Blair started this, but business greed has made the situation much worse than it needed to be. There are many spurious reasons as to why companies have closed pension schemes for younger members; fundamentally it has helped current corporate earnings to reach record highs in the US and UK. I think this a terrible situation to have arisen as I am a firm believer in the market.

However the lack of regulation and lack of power that the staff or shareholders have over executives has led to this situation. Now only the government of the future can try to reverse this development with hefty tax incentives for saving. Directors too should have the humility to tie their pay packets and pensions to performance too and the investors need to shout more often than the rare occasions they have managed in recent years. Otherwise the Unions will rise back once more with a valid case of exploitation and we all know the price the UK paid for Union power plays in the post war economy.

Let's see something from Mr Brown on this; but then his pension is a very cushy number so don't hold your breath.

A-Day for Blair

So Mr Blair will be speaking to his financial advisors today (KPMG I believe) about his pension arrangements. With 20 years in office he has the full monty MP's pension plus cabinet top up.

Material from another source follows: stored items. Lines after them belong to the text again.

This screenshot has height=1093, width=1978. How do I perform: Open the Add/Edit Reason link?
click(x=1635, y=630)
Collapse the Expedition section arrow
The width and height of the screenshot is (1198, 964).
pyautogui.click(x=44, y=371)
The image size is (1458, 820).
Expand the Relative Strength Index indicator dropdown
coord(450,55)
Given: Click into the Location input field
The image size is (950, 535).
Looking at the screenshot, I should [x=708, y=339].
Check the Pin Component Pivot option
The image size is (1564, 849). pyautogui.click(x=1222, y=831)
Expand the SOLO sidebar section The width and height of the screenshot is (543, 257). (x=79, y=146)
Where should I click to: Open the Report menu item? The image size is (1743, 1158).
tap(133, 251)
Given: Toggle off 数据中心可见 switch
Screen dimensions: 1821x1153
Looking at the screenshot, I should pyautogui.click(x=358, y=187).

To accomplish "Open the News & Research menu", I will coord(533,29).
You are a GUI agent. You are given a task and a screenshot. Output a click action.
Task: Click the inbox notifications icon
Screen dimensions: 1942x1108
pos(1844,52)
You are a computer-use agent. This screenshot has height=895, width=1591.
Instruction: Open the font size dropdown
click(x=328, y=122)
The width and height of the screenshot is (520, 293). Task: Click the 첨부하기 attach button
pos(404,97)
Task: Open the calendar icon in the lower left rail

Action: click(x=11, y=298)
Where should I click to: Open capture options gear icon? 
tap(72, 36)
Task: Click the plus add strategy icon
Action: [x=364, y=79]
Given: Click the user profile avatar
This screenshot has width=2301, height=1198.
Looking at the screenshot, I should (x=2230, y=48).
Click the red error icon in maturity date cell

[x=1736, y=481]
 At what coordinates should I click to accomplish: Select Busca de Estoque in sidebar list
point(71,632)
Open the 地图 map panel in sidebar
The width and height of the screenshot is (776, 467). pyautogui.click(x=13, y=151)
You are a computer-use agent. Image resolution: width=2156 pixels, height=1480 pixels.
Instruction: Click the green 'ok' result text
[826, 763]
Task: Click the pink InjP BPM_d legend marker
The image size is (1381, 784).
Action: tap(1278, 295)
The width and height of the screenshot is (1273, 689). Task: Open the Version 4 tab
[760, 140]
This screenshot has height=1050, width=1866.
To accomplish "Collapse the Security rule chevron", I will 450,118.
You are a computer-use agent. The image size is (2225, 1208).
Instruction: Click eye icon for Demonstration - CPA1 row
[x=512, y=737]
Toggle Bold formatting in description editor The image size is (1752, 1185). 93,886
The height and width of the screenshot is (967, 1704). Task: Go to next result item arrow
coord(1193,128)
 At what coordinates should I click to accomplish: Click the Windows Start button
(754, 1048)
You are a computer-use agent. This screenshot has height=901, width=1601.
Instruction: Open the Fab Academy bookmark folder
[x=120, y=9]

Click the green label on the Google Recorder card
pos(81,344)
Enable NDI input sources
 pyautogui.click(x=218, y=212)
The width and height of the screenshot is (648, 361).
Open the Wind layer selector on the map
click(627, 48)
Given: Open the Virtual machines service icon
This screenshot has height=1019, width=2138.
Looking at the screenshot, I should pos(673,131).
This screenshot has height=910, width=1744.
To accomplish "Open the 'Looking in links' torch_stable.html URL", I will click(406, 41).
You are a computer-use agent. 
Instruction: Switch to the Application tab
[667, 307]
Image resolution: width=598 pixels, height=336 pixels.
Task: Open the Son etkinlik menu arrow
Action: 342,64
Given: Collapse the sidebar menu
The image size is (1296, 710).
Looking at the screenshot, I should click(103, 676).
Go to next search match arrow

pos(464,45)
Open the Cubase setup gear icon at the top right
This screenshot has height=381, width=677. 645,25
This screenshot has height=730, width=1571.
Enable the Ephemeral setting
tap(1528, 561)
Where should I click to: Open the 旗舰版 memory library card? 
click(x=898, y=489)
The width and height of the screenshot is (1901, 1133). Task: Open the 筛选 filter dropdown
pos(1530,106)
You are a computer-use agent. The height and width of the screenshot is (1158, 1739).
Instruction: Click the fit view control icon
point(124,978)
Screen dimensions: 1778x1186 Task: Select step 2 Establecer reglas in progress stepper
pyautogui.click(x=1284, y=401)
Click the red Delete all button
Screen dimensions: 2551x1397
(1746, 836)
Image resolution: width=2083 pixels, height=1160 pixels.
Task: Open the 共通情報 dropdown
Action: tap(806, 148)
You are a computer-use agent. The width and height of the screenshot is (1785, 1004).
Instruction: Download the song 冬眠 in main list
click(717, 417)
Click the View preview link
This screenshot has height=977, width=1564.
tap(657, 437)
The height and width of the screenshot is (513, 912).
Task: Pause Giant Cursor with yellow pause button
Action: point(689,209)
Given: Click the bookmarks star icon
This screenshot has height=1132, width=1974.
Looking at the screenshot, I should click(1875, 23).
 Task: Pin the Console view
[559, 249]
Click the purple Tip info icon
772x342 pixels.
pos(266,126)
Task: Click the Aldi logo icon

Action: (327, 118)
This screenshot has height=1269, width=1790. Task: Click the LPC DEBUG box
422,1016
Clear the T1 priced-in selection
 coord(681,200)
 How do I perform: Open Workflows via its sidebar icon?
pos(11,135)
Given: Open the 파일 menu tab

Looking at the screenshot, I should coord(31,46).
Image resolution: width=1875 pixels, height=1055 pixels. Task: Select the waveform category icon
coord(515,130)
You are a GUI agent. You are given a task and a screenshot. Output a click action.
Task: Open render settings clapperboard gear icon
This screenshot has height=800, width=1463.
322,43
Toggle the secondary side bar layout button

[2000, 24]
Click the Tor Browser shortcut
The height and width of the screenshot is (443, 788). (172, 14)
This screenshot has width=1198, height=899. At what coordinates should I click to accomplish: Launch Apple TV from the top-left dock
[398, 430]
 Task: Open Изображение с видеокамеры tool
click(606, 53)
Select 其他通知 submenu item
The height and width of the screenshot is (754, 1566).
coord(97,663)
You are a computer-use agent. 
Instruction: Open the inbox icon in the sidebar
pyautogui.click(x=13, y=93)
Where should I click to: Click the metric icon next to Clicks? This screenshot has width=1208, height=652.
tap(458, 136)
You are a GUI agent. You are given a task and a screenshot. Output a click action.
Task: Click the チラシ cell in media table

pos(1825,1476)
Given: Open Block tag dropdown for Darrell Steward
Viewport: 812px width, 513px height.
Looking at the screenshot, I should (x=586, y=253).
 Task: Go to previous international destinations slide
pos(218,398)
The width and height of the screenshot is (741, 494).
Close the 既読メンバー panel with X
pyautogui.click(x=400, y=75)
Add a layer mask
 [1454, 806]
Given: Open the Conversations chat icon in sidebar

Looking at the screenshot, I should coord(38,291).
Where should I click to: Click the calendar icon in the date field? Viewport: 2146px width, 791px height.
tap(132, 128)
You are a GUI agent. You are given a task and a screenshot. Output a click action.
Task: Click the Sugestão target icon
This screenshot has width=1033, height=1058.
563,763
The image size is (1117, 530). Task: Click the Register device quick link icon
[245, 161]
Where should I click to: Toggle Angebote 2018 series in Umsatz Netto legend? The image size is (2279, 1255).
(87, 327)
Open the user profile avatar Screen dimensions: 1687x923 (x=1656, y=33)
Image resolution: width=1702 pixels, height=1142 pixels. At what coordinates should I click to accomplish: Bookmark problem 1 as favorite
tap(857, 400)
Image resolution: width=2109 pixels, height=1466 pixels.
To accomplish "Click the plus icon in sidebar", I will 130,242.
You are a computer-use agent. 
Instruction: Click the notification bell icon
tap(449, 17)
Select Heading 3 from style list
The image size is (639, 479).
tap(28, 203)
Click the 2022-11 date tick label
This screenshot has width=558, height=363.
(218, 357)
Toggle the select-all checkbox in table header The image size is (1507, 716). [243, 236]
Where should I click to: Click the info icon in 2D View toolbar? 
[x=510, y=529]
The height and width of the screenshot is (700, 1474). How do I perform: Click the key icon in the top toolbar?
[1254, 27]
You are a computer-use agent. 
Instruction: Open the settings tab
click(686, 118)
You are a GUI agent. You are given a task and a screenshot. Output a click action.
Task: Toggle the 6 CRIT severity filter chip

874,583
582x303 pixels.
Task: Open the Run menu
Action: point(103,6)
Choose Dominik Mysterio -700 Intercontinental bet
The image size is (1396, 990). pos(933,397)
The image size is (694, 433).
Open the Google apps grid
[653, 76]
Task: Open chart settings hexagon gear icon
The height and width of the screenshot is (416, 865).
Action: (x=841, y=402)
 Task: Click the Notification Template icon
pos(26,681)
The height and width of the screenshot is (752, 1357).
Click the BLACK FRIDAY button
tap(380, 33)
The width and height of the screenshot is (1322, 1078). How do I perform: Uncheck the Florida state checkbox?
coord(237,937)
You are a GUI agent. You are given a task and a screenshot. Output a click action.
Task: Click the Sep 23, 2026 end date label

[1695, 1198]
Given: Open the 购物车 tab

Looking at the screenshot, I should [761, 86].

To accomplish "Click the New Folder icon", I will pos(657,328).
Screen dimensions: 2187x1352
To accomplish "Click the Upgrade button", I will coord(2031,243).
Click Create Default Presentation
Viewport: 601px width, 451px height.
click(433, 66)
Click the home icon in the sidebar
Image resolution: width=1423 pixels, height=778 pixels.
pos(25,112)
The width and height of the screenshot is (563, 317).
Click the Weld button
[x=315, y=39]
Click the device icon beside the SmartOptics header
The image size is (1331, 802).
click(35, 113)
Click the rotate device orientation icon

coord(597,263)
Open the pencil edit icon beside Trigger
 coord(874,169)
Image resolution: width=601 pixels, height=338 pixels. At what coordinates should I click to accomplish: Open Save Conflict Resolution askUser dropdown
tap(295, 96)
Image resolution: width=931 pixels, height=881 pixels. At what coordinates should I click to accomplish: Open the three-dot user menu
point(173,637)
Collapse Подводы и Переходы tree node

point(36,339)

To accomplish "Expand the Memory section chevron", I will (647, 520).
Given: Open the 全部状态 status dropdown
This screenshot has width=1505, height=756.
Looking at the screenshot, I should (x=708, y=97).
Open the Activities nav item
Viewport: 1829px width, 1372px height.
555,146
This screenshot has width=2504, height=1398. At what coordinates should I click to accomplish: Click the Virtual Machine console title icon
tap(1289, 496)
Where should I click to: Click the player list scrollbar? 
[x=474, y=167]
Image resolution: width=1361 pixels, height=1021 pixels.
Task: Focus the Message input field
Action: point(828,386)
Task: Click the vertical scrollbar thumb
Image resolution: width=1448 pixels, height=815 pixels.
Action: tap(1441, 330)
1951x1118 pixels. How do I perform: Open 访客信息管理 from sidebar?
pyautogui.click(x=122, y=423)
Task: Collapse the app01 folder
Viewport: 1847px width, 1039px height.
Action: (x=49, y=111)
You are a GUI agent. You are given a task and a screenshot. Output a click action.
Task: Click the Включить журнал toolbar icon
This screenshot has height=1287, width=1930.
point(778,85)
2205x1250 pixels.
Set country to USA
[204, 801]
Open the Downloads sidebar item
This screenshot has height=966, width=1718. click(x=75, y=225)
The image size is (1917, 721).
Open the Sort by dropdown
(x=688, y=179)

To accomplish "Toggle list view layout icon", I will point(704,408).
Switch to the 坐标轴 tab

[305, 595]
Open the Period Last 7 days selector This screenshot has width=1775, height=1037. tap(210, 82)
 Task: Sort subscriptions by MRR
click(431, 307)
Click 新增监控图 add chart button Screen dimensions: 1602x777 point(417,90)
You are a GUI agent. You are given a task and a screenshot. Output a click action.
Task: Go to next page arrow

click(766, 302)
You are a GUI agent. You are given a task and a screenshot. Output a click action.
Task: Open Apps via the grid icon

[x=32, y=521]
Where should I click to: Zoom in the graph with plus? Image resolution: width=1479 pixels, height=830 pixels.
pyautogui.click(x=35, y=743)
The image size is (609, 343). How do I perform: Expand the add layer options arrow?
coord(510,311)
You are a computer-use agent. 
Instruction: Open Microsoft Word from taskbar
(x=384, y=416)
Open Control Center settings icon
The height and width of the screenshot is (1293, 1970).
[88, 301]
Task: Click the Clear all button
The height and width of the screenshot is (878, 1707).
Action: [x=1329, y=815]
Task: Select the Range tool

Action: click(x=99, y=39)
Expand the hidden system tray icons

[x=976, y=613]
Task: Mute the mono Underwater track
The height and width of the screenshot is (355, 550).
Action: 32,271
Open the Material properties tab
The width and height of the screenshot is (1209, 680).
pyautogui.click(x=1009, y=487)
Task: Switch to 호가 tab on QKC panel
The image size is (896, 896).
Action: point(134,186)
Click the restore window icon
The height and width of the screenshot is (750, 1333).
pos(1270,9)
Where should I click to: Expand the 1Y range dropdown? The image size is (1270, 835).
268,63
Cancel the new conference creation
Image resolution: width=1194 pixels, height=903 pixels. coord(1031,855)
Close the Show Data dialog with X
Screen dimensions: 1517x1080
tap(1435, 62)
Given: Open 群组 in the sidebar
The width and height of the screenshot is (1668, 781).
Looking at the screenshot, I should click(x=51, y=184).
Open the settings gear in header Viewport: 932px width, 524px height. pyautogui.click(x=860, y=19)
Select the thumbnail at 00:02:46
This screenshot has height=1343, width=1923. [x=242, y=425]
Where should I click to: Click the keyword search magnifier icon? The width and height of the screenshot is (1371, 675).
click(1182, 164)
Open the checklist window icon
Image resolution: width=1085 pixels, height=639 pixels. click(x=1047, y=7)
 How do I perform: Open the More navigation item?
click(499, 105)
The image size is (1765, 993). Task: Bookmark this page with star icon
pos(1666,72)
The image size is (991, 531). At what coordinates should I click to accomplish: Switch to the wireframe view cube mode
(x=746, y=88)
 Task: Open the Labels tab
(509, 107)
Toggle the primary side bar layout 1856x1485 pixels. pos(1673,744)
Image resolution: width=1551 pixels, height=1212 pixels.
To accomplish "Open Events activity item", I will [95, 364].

For all the press about his home in Notting Hill I don't think there will be much effort expended making the mortgage payments; particularly with the huge advance he will get from his memoirs alone. Plus the ill-gotten gains of 'rights' campaigner Cherie.

Of course Blair may not go today and I for one hope he does not. I remember watching the Tories tear themselves apart at the end of the 80's. When the blood letting gets going it does not end until all the players have left the stage. Witness the recent Tory revival an enitre generation later. Same rings true for the SDP/Liberal alliance.

So today and over the next few months we will hopefully be watching not the end but the beginning of some truly colourful tribal warfare for Labour and my how they deserve it.